• What the task requires: Rewrite all of the items below as a numbered list, leaving out any blank lines.

(Items taken from a data source)
[START]

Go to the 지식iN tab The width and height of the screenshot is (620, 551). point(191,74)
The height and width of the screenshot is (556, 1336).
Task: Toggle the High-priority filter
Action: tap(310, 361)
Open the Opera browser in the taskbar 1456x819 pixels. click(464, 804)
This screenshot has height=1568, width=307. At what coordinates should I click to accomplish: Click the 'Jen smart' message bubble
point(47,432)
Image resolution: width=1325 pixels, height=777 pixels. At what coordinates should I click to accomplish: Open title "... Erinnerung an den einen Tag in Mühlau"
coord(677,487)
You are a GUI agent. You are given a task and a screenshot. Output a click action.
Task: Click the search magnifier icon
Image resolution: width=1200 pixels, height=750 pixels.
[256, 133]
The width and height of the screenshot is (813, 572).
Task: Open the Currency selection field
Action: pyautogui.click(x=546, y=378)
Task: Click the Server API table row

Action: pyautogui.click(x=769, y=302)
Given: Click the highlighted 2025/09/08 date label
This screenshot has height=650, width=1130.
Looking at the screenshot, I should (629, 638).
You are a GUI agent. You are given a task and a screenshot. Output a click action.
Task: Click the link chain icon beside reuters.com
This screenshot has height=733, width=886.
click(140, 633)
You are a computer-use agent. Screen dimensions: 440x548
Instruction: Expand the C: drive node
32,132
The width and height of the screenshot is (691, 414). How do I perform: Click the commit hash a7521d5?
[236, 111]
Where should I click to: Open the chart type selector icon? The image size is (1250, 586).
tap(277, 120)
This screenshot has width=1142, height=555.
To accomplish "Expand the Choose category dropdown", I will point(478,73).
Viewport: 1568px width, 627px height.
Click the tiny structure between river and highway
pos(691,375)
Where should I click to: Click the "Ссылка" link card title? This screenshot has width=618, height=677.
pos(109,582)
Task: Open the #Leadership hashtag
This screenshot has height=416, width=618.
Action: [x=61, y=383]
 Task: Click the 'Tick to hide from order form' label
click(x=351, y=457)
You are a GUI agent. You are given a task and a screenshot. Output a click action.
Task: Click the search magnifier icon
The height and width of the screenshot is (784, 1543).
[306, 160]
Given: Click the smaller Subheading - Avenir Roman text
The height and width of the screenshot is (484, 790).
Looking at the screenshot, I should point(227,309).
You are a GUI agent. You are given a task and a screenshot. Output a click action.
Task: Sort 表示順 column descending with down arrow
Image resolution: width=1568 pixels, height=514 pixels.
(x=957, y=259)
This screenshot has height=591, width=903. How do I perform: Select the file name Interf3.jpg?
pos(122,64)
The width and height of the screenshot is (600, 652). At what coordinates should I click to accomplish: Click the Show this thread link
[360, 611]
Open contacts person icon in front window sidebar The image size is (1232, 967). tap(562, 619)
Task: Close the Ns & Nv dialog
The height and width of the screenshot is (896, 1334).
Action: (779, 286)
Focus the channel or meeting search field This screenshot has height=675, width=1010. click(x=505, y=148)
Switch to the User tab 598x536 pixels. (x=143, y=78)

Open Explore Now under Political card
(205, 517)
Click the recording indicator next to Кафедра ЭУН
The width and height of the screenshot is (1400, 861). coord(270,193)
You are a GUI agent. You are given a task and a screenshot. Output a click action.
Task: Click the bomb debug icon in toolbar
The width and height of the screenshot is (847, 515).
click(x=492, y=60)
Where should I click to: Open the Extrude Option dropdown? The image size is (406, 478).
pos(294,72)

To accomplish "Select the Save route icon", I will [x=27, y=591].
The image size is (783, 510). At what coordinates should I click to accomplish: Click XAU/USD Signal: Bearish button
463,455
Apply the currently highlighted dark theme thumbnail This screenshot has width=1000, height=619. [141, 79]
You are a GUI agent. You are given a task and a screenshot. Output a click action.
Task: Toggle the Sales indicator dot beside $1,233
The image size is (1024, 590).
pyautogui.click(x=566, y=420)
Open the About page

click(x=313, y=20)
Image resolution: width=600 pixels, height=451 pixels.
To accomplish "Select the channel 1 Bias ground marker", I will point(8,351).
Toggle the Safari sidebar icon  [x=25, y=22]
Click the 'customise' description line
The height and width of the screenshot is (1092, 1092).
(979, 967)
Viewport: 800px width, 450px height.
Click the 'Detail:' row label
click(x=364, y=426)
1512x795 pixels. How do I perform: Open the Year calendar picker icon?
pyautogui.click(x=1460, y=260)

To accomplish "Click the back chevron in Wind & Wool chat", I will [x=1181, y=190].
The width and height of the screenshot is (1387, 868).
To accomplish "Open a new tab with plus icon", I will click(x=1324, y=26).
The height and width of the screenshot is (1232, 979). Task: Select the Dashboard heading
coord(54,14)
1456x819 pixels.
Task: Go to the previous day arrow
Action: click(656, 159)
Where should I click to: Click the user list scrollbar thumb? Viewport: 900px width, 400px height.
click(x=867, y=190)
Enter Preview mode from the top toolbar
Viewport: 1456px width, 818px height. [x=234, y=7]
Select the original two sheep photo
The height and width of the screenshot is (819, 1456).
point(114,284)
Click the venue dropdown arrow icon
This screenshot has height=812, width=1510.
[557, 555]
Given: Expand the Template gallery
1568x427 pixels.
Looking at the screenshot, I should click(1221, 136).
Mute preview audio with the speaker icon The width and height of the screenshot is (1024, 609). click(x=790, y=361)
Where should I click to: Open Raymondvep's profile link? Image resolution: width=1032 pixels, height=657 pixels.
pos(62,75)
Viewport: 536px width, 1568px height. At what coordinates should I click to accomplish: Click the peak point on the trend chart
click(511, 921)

[END]

• Task response:
1. Go to the 지식iN tab The width and height of the screenshot is (620, 551). point(191,74)
2. The height and width of the screenshot is (556, 1336).
3. Task: Toggle the High-priority filter
4. Action: tap(310, 361)
5. Open the Opera browser in the taskbar 1456x819 pixels. click(464, 804)
6. This screenshot has height=1568, width=307. At what coordinates should I click to accomplish: Click the 'Jen smart' message bubble
7. point(47,432)
8. Image resolution: width=1325 pixels, height=777 pixels. At what coordinates should I click to accomplish: Open title "... Erinnerung an den einen Tag in Mühlau"
9. coord(677,487)
10. You are a GUI agent. You are given a task and a screenshot. Output a click action.
11. Task: Click the search magnifier icon
12. Image resolution: width=1200 pixels, height=750 pixels.
13. [256, 133]
14. The width and height of the screenshot is (813, 572).
15. Task: Open the Currency selection field
16. Action: pyautogui.click(x=546, y=378)
17. Task: Click the Server API table row
18. Action: pyautogui.click(x=769, y=302)
19. Given: Click the highlighted 2025/09/08 date label
20. This screenshot has height=650, width=1130.
21. Looking at the screenshot, I should (629, 638).
22. You are a GUI agent. You are given a task and a screenshot. Output a click action.
23. Task: Click the link chain icon beside reuters.com
24. This screenshot has height=733, width=886.
25. click(140, 633)
26. You are a computer-use agent. Screen dimensions: 440x548
27. Instruction: Expand the C: drive node
28. 32,132
29. The width and height of the screenshot is (691, 414). How do I perform: Click the commit hash a7521d5?
30. [236, 111]
31. Where should I click to: Open the chart type selector icon? The image size is (1250, 586).
32. tap(277, 120)
33. This screenshot has width=1142, height=555.
34. To accomplish "Expand the Choose category dropdown", I will point(478,73).
35. Viewport: 1568px width, 627px height.
36. Click the tiny structure between river and highway
37. pos(691,375)
38. Where should I click to: Click the "Ссылка" link card title? This screenshot has width=618, height=677.
39. pos(109,582)
40. Task: Open the #Leadership hashtag
41. This screenshot has height=416, width=618.
42. Action: [x=61, y=383]
43.  Task: Click the 'Tick to hide from order form' label
44. click(x=351, y=457)
45. You are a GUI agent. You are given a task and a screenshot. Output a click action.
46. Task: Click the search magnifier icon
47. The height and width of the screenshot is (784, 1543).
48. [306, 160]
49. Given: Click the smaller Subheading - Avenir Roman text
50. The height and width of the screenshot is (484, 790).
51. Looking at the screenshot, I should point(227,309).
52. You are a GUI agent. You are given a task and a screenshot. Output a click action.
53. Task: Sort 表示順 column descending with down arrow
54. Image resolution: width=1568 pixels, height=514 pixels.
55. (x=957, y=259)
56. This screenshot has height=591, width=903. How do I perform: Select the file name Interf3.jpg?
57. pos(122,64)
58. The width and height of the screenshot is (600, 652). At what coordinates should I click to accomplish: Click the Show this thread link
59. [360, 611]
60. Open contacts person icon in front window sidebar The image size is (1232, 967). tap(562, 619)
61. Task: Close the Ns & Nv dialog
62. The height and width of the screenshot is (896, 1334).
63. Action: (779, 286)
64. Focus the channel or meeting search field This screenshot has height=675, width=1010. click(x=505, y=148)
65. Switch to the User tab 598x536 pixels. (x=143, y=78)
66. Open Explore Now under Political card
67. (205, 517)
68. Click the recording indicator next to Кафедра ЭУН
69. The width and height of the screenshot is (1400, 861). coord(270,193)
70. You are a GUI agent. You are given a task and a screenshot. Output a click action.
71. Task: Click the bomb debug icon in toolbar
72. The width and height of the screenshot is (847, 515).
73. click(x=492, y=60)
74. Where should I click to: Open the Extrude Option dropdown? The image size is (406, 478).
75. pos(294,72)
76. To accomplish "Select the Save route icon", I will [x=27, y=591].
77. The image size is (783, 510). At what coordinates should I click to accomplish: Click XAU/USD Signal: Bearish button
78. 463,455
79. Apply the currently highlighted dark theme thumbnail This screenshot has width=1000, height=619. [141, 79]
80. You are a GUI agent. You are given a task and a screenshot. Output a click action.
81. Task: Toggle the Sales indicator dot beside $1,233
82. The image size is (1024, 590).
83. pyautogui.click(x=566, y=420)
84. Open the About page
85. click(x=313, y=20)
86. Image resolution: width=600 pixels, height=451 pixels.
87. To accomplish "Select the channel 1 Bias ground marker", I will point(8,351).
88. Toggle the Safari sidebar icon  [x=25, y=22]
89. Click the 'customise' description line
90. The height and width of the screenshot is (1092, 1092).
91. (979, 967)
92. Viewport: 800px width, 450px height.
93. Click the 'Detail:' row label
94. click(x=364, y=426)
95. 1512x795 pixels. How do I perform: Open the Year calendar picker icon?
96. pyautogui.click(x=1460, y=260)
97. To accomplish "Click the back chevron in Wind & Wool chat", I will [x=1181, y=190].
98. The width and height of the screenshot is (1387, 868).
99. To accomplish "Open a new tab with plus icon", I will click(x=1324, y=26).
100. The height and width of the screenshot is (1232, 979). Task: Select the Dashboard heading
101. coord(54,14)
102. 1456x819 pixels.
103. Task: Go to the previous day arrow
104. Action: click(656, 159)
105. Where should I click to: Click the user list scrollbar thumb? Viewport: 900px width, 400px height.
106. click(x=867, y=190)
107. Enter Preview mode from the top toolbar
108. Viewport: 1456px width, 818px height. [x=234, y=7]
109. Select the original two sheep photo
110. The height and width of the screenshot is (819, 1456).
111. point(114,284)
112. Click the venue dropdown arrow icon
113. This screenshot has height=812, width=1510.
114. [557, 555]
115. Given: Expand the Template gallery
116. 1568x427 pixels.
117. Looking at the screenshot, I should click(1221, 136).
118. Mute preview audio with the speaker icon The width and height of the screenshot is (1024, 609). click(x=790, y=361)
119. Where should I click to: Open Raymondvep's profile link? Image resolution: width=1032 pixels, height=657 pixels.
120. pos(62,75)
121. Viewport: 536px width, 1568px height. At what coordinates should I click to accomplish: Click the peak point on the trend chart
122. click(511, 921)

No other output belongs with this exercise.